→ PROBLEM DESCRIPTION
Copy out the data below line for line, keeping every character unchanged.

→ DATA
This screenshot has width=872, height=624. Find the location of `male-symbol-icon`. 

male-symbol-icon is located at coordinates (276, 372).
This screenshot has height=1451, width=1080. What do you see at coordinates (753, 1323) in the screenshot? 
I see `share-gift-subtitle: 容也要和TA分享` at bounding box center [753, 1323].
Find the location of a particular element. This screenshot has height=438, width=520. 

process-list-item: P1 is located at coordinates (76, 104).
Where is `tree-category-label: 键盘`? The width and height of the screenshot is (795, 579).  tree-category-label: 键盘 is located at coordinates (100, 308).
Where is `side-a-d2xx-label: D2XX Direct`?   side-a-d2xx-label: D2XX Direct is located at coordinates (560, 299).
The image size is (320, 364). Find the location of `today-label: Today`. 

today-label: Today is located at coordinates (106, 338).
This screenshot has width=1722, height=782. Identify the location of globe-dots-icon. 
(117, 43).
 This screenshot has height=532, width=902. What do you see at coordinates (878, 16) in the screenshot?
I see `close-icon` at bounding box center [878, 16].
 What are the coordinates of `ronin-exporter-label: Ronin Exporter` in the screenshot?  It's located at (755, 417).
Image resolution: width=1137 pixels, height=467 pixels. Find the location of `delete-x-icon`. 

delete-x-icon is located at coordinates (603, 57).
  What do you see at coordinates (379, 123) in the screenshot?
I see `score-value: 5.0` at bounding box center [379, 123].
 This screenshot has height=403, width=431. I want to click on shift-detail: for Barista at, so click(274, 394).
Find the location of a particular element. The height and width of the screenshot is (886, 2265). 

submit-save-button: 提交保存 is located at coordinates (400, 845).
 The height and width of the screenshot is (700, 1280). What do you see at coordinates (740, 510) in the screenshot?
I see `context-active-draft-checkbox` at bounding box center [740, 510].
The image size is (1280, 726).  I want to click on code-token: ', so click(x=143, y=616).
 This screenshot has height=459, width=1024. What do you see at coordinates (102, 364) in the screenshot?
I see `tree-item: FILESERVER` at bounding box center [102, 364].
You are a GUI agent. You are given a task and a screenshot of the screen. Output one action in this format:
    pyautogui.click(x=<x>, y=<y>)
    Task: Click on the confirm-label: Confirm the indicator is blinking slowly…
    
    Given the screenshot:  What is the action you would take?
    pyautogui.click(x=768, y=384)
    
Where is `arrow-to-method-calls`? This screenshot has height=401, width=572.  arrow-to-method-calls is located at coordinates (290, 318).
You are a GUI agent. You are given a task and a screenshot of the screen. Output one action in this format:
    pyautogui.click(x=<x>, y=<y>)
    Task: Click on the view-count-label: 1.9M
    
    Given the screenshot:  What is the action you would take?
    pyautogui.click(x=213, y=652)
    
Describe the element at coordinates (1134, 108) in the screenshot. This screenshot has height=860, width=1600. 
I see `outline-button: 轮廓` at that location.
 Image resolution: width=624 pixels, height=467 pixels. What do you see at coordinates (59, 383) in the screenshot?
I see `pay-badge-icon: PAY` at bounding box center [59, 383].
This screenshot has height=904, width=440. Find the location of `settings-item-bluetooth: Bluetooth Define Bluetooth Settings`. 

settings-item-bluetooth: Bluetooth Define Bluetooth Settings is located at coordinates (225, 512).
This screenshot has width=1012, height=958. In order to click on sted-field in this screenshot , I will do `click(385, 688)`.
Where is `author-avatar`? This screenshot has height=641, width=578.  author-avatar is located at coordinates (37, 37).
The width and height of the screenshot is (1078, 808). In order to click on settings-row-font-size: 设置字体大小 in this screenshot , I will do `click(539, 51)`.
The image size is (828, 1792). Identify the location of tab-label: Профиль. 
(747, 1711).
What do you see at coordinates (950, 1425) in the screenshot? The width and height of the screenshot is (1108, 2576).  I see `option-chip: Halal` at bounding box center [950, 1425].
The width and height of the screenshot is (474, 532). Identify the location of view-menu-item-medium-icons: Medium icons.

→ WRITTEN ANSWER
This screenshot has width=872, height=624. Find the location of `male-symbol-icon`. 

male-symbol-icon is located at coordinates (276, 372).
This screenshot has height=1451, width=1080. What do you see at coordinates (753, 1323) in the screenshot? 
I see `share-gift-subtitle: 容也要和TA分享` at bounding box center [753, 1323].
Find the location of a particular element. This screenshot has height=438, width=520. 

process-list-item: P1 is located at coordinates (76, 104).
Where is `tree-category-label: 键盘`? The width and height of the screenshot is (795, 579).  tree-category-label: 键盘 is located at coordinates (100, 308).
Where is `side-a-d2xx-label: D2XX Direct`?   side-a-d2xx-label: D2XX Direct is located at coordinates (560, 299).
The image size is (320, 364). Find the location of `today-label: Today`. 

today-label: Today is located at coordinates (106, 338).
This screenshot has width=1722, height=782. Identify the location of globe-dots-icon. 
(117, 43).
 This screenshot has height=532, width=902. What do you see at coordinates (878, 16) in the screenshot?
I see `close-icon` at bounding box center [878, 16].
 What are the coordinates of `ronin-exporter-label: Ronin Exporter` in the screenshot?  It's located at (755, 417).
Image resolution: width=1137 pixels, height=467 pixels. Find the location of `delete-x-icon`. 

delete-x-icon is located at coordinates (603, 57).
  What do you see at coordinates (379, 123) in the screenshot?
I see `score-value: 5.0` at bounding box center [379, 123].
 This screenshot has height=403, width=431. I want to click on shift-detail: for Barista at, so click(274, 394).
Find the location of a particular element. The height and width of the screenshot is (886, 2265). 

submit-save-button: 提交保存 is located at coordinates (400, 845).
 The height and width of the screenshot is (700, 1280). What do you see at coordinates (740, 510) in the screenshot?
I see `context-active-draft-checkbox` at bounding box center [740, 510].
The image size is (1280, 726).  I want to click on code-token: ', so click(x=143, y=616).
 This screenshot has height=459, width=1024. What do you see at coordinates (102, 364) in the screenshot?
I see `tree-item: FILESERVER` at bounding box center [102, 364].
You are a GUI agent. You are given a task and a screenshot of the screen. Output one action in this format:
    pyautogui.click(x=<x>, y=<y>)
    Task: Click on the confirm-label: Confirm the indicator is blinking slowly…
    
    Given the screenshot:  What is the action you would take?
    pyautogui.click(x=768, y=384)
    
Where is `arrow-to-method-calls`? This screenshot has height=401, width=572.  arrow-to-method-calls is located at coordinates (290, 318).
You are a GUI agent. You are given a task and a screenshot of the screen. Output one action in this format:
    pyautogui.click(x=<x>, y=<y>)
    Task: Click on the view-count-label: 1.9M
    
    Given the screenshot:  What is the action you would take?
    pyautogui.click(x=213, y=652)
    
Describe the element at coordinates (1134, 108) in the screenshot. This screenshot has height=860, width=1600. 
I see `outline-button: 轮廓` at that location.
 Image resolution: width=624 pixels, height=467 pixels. What do you see at coordinates (59, 383) in the screenshot?
I see `pay-badge-icon: PAY` at bounding box center [59, 383].
This screenshot has height=904, width=440. Find the location of `settings-item-bluetooth: Bluetooth Define Bluetooth Settings`. 

settings-item-bluetooth: Bluetooth Define Bluetooth Settings is located at coordinates (225, 512).
This screenshot has width=1012, height=958. In order to click on sted-field in this screenshot , I will do `click(385, 688)`.
Where is `author-avatar`? This screenshot has height=641, width=578.  author-avatar is located at coordinates (37, 37).
The width and height of the screenshot is (1078, 808). In order to click on settings-row-font-size: 设置字体大小 in this screenshot , I will do `click(539, 51)`.
The image size is (828, 1792). Identify the location of tab-label: Профиль. 
(747, 1711).
What do you see at coordinates (950, 1425) in the screenshot? The width and height of the screenshot is (1108, 2576).  I see `option-chip: Halal` at bounding box center [950, 1425].
The width and height of the screenshot is (474, 532). Identify the location of view-menu-item-medium-icons: Medium icons.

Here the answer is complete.